Early Mormaers or Earls
The first Mormaer of Mar is usually regarded as Ruadrí (fl. 1131), mentioned in the Book of Deer. Some modern sources give earlier mormaers, i.e. Muirchertach (Latinized as Martachus) and Gartnait (sometimes Gratnach), mentioned respectively in charters of the reigns of king Máel Coluim III (relating to the Céli Dé establishment of Loch Leven) and king Alexander I (relating to the monastic establishment of Scone), though in these cases certain identification with a particular province is difficult. The accounts of the Battle of Clontarf in some of the Irish annals name "Domnall son of Eimen son of Cainnech", Mormaer of Mar in Alba", as among those killed alongside Brian Boru.
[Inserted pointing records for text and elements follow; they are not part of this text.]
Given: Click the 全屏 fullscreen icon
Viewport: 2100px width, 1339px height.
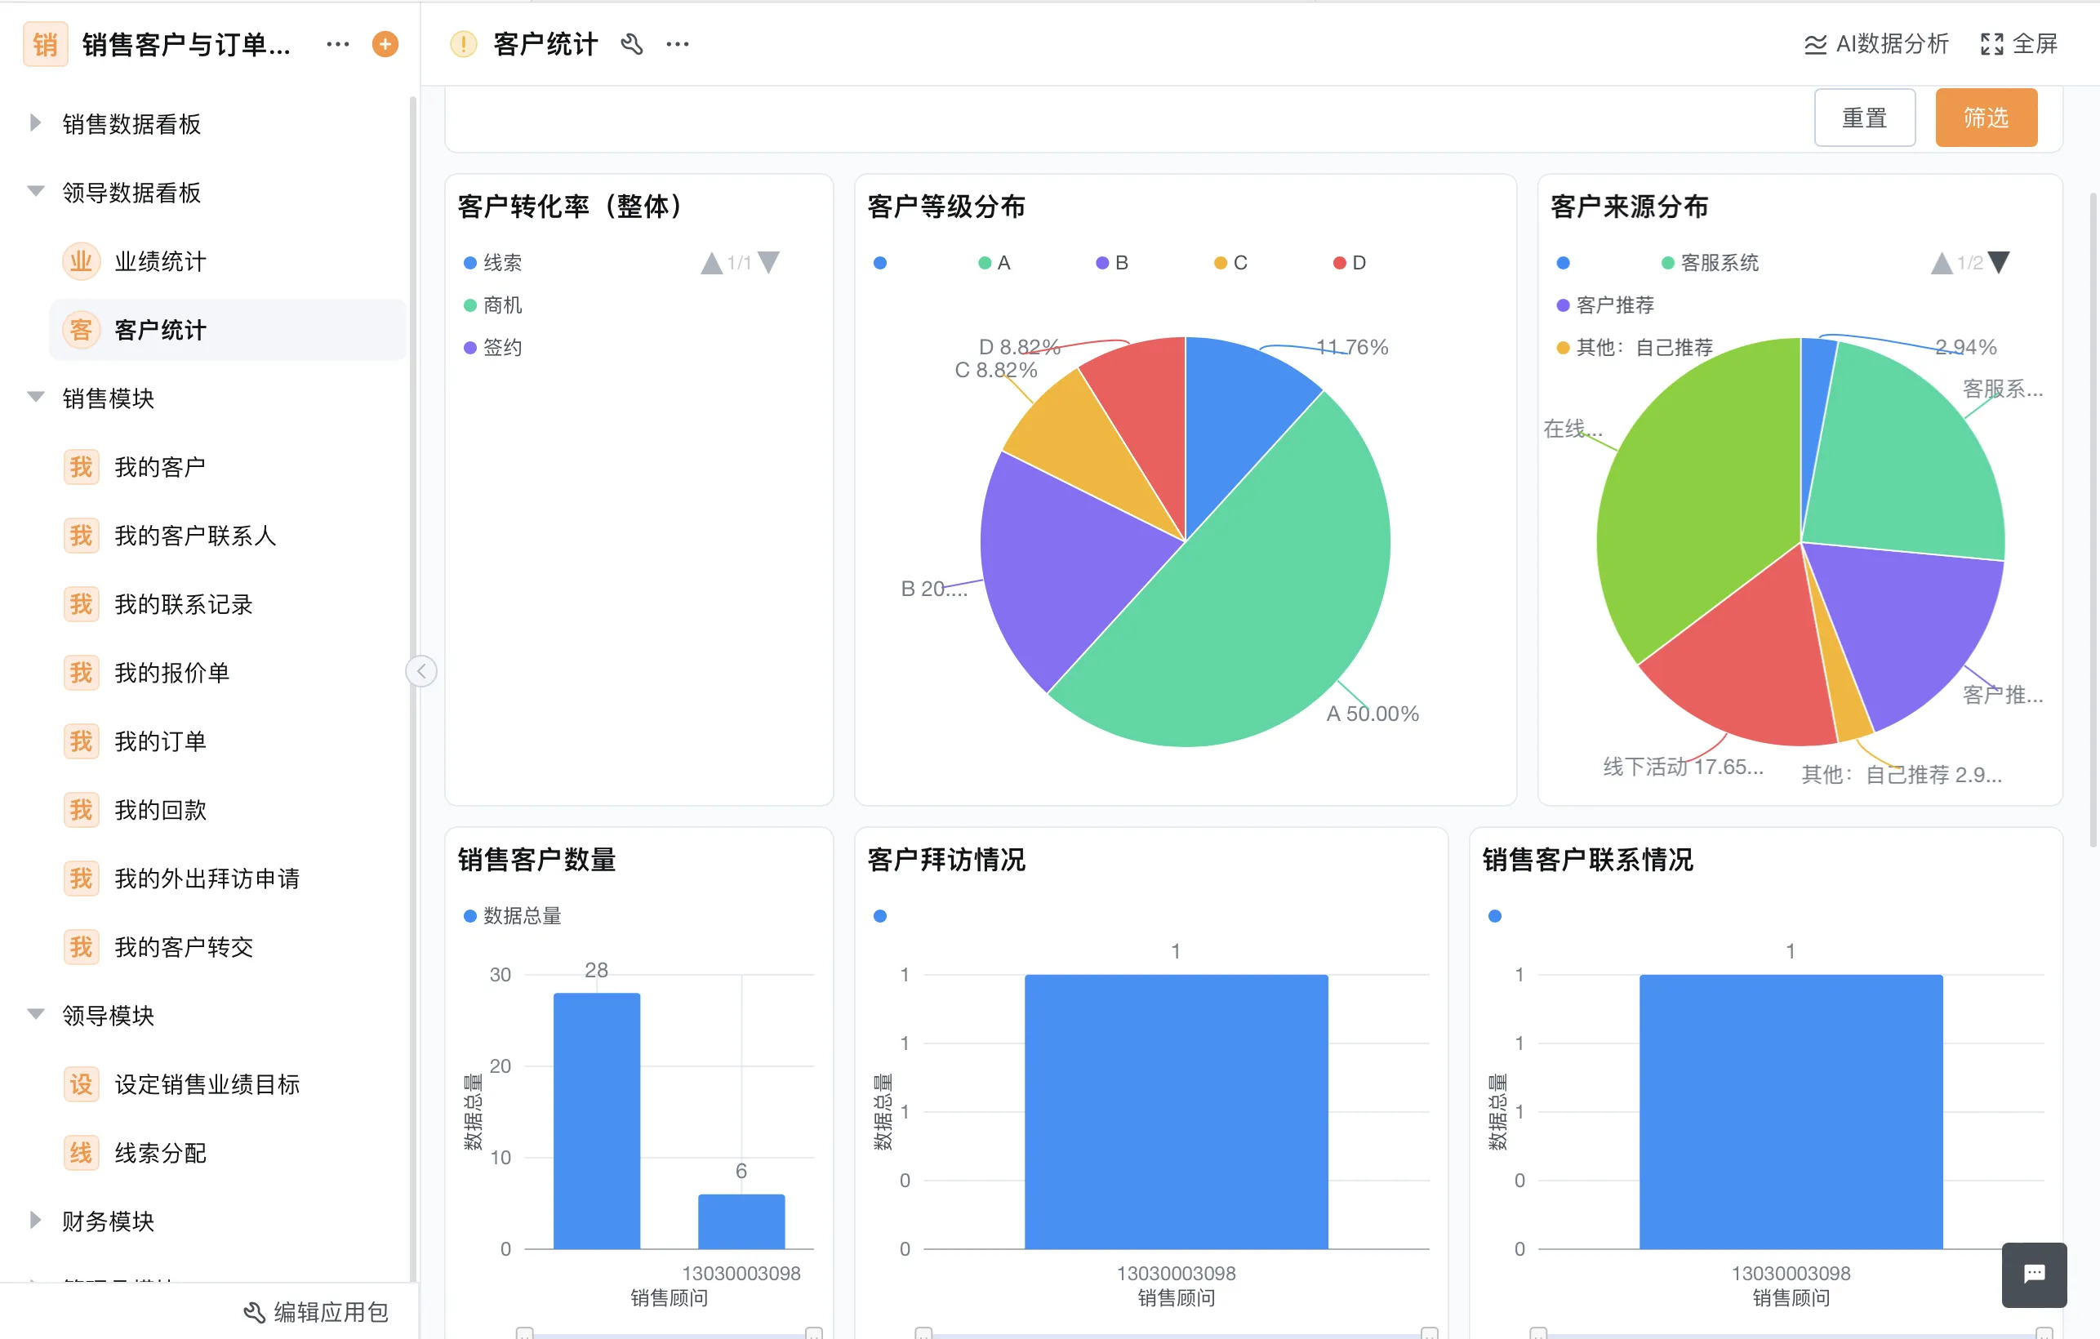Looking at the screenshot, I should click(x=1993, y=44).
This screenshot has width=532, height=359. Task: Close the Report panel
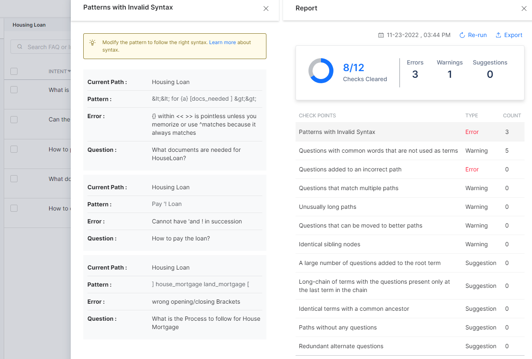pyautogui.click(x=524, y=8)
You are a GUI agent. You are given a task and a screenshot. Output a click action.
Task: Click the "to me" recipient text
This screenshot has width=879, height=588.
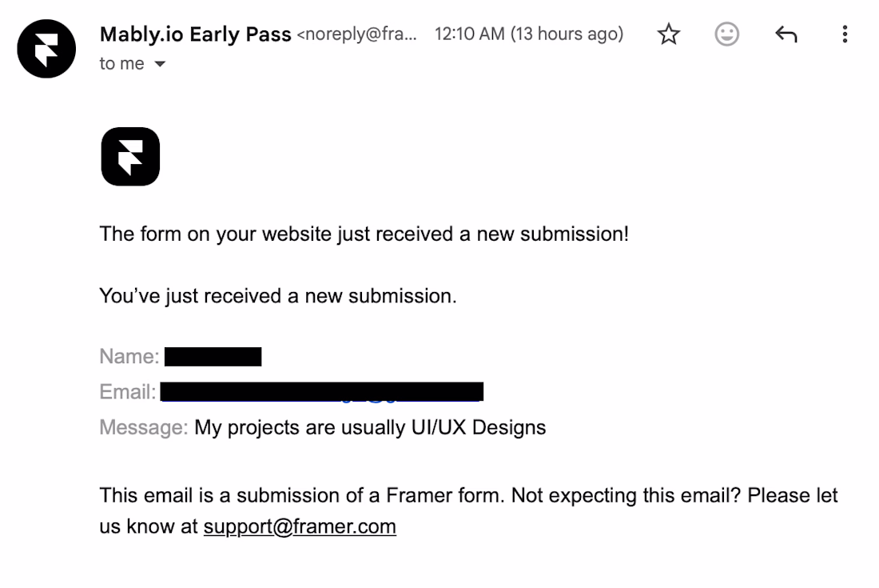pyautogui.click(x=121, y=64)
The principal seats of the Mormaerdom were Migvie and Doune of Invernochty. The Mormaerdom seems initially to have rotated between two kin-groups, that represented by Morggán, and that represented by Gille Críst. The Mormaerdom was split upon the accession of Donnchadh, a descendant of Morggán. Donnchadh got the title of Mormaer and the wealthier and militarily more useful upland parts of Mar, and Thomas Durward, a descendant of Gille Críst through the female line, got the coastal, low-lying arable land. The line of Mormaers ended when Mormaer Thomas died childless in 1374.